* [DATA SHOWN]:
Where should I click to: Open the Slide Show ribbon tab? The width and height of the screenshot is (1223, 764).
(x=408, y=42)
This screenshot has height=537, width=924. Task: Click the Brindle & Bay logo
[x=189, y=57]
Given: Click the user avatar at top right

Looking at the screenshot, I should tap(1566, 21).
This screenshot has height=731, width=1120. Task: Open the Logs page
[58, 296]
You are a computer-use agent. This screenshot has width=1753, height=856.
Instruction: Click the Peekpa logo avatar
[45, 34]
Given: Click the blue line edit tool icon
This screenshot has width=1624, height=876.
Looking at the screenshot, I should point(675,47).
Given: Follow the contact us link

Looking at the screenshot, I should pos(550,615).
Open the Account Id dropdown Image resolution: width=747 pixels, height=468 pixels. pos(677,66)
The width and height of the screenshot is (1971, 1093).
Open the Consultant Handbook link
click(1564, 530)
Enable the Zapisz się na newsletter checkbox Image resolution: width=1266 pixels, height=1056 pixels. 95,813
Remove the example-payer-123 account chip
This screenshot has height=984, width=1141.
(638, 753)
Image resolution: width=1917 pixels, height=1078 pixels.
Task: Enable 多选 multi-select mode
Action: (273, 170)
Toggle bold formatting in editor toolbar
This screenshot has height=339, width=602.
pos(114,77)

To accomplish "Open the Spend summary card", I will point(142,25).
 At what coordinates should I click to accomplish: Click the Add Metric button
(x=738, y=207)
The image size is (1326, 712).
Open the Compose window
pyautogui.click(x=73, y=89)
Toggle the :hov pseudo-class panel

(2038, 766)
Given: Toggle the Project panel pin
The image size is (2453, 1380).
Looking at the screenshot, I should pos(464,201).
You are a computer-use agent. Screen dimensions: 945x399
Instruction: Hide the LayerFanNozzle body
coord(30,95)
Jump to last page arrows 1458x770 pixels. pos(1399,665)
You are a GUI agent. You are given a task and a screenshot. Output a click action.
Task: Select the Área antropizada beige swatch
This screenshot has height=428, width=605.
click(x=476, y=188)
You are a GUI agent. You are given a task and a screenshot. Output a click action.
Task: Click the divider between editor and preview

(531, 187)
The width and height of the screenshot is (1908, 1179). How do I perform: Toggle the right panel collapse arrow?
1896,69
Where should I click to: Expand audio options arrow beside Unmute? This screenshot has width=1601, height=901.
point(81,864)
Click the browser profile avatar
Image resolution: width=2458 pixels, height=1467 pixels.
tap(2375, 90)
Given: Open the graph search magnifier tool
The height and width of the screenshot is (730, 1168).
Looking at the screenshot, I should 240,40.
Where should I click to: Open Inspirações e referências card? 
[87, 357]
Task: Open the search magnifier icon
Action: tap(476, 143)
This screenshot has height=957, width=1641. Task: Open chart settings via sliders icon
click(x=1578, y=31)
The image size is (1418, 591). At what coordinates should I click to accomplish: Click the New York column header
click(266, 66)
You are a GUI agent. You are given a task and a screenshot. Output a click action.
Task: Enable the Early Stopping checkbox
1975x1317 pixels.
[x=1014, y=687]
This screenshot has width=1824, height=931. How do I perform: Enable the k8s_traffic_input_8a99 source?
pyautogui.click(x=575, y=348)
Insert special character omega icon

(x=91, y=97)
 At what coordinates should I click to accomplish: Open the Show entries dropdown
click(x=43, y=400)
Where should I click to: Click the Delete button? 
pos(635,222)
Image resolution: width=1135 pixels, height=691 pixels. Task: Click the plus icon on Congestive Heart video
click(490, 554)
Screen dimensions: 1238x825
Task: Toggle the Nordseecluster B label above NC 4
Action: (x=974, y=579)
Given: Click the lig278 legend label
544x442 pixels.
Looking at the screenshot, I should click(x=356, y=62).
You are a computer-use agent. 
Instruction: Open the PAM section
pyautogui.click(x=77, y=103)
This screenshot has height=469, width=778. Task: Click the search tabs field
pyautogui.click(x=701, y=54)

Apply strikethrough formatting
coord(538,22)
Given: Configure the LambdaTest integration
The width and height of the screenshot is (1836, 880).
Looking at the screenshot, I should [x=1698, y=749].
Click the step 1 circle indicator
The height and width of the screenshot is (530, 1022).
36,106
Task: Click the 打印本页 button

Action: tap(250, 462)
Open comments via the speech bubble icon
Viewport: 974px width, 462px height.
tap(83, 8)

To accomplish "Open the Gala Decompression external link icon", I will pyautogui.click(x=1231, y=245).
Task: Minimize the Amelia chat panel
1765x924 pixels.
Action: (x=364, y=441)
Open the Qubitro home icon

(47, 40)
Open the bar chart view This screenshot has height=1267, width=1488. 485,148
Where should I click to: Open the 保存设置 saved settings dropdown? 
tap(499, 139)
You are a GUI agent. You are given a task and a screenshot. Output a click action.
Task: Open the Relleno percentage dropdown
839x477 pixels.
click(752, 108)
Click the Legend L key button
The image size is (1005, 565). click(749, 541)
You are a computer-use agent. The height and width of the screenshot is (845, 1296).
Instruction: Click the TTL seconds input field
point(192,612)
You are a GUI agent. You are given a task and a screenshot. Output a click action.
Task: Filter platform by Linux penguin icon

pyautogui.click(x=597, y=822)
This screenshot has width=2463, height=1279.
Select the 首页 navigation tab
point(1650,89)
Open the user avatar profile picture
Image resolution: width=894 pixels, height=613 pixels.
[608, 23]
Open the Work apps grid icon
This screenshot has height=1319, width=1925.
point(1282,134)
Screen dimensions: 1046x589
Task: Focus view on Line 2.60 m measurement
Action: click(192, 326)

* [ABOUT THIS EXERCISE]: Answer with one number only: how many lines above contain the word "will".

* [RESULT BELOW]: 2